The time is about 1:44p, as I restlessly stumble sideways through my kitchen, blurring past my teapot, while reaching backwards to hit the on button. I realize that I've had a rough morning, rough night, rough week. My teenage dreams of joining the army suddenly pop into my head, having passed the ASVAB but not pushing forward (because mom said no). But I was up at 4am!! Yes, but I could hardly see straight enough to be awake. Driving was an interesting option for the morning...imagine having to eat in five minutes, five mile run, and do five hundred push-ups immediately in the cold air of the morning. Sounds refreshing! So does sleeping, in that cold air...
I like life rough, to some extent. Maybe it would have done me well to have gone into the service. I've taken easy for granted too long. It's not always the best when people have an easy life, because they never learn how to triumph through adversity. Here's where dieting starts to make sense to me again, for the first time in years, and why I've resisted for so long.
I lumber over to the refrigerator door, and I reach in. I find a bowl of fried kale I made yesterday. Having made this my cover photo, I ate some and put it away. I'm very grateful for having done this, as lunch meets my lips. After heating up my big bowl of greens, I stumble over to my flip flops, preparing to head downstairs to find my earphones and begin my binaural beat session. I type blogs, connect with friends and clients, create documents and work on my Huna lessons before heading to my workout with partners. I gotta plan my contribution to the session. With all of us having a goal to meet, plus a necessary stretch session, today will prove to be long and potentially injurious to participants!

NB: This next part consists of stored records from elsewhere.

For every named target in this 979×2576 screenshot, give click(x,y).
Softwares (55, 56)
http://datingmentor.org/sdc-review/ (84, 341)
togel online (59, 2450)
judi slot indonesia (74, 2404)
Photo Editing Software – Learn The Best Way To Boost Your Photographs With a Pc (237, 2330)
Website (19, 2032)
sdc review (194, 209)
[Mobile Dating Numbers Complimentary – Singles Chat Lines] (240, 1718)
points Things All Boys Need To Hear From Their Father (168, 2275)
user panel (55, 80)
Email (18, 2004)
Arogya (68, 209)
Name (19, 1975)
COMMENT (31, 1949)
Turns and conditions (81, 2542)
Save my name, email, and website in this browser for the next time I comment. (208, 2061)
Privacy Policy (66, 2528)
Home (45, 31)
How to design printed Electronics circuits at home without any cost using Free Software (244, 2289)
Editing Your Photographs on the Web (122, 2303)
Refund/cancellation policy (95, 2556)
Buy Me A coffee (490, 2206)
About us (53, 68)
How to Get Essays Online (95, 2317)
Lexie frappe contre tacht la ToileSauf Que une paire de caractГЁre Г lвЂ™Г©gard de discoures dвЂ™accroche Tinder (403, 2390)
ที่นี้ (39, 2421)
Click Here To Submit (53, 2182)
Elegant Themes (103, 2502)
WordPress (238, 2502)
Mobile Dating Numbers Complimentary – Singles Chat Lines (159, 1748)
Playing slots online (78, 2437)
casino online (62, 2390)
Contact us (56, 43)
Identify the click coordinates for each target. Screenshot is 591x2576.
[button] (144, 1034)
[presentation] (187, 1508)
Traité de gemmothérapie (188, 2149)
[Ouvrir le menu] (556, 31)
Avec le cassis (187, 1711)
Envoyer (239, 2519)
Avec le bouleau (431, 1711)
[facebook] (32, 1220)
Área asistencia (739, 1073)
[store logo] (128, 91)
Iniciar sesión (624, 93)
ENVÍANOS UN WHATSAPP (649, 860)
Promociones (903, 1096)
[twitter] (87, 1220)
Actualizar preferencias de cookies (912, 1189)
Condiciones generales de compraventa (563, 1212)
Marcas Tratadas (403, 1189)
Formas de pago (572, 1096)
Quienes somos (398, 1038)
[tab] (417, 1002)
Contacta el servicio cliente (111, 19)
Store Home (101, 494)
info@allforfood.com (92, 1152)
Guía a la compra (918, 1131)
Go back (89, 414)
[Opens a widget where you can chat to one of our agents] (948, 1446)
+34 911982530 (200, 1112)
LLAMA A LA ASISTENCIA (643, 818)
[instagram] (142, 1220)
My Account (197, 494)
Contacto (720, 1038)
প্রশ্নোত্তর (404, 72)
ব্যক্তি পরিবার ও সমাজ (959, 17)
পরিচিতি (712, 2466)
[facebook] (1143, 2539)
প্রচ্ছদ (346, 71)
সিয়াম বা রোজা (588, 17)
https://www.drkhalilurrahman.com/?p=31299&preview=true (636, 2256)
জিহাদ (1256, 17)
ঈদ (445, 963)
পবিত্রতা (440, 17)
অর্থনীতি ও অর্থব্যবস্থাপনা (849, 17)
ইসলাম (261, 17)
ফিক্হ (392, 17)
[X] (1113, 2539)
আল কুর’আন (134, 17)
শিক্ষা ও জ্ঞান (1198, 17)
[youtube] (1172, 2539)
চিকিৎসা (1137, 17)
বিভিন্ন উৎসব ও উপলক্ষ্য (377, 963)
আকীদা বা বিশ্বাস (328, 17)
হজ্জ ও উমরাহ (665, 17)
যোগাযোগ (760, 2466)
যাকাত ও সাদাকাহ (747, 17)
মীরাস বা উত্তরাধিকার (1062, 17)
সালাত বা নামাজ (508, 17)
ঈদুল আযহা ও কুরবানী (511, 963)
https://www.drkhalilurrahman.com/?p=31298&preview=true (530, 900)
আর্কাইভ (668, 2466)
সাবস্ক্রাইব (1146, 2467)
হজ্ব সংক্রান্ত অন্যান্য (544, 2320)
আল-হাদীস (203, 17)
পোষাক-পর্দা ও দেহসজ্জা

Still needing to have some caffeine and some protein (gotta have my eins), I decide to start typing because I want to document this feeling I'm having. I started a food chronicle so I could blather on about what food does in me, and maybe in someone who's reading this, and to just monitor my progress. At this moment, my stomach feels nice and hollow after being up for several hours on only coffee with cream, and back to sleep, awakening and having my greens. I'm noticing how surprisingly awake and fresh I feel, despite a little stumbling.
Since I am devoid of grain carbs or even root vegetable carbs at this point, I am naturally inducing my body into ketonic states of fat adaptation. In order to joggle the body, sometimes you must do some crazy things, or go to some length, to force it into submission. I think that everything I do to my body adapts quickly, except for some things that change the structure and function of my energy, and how I output. But somehow I am pushing right through this phase and into some measurable success. The scale hasn't moved incredibly much, though my leanness factor is definitely improving. I'm taking serious strides to create nutritional deficits in ways I hadn't previously explored, and taking new supplements as well.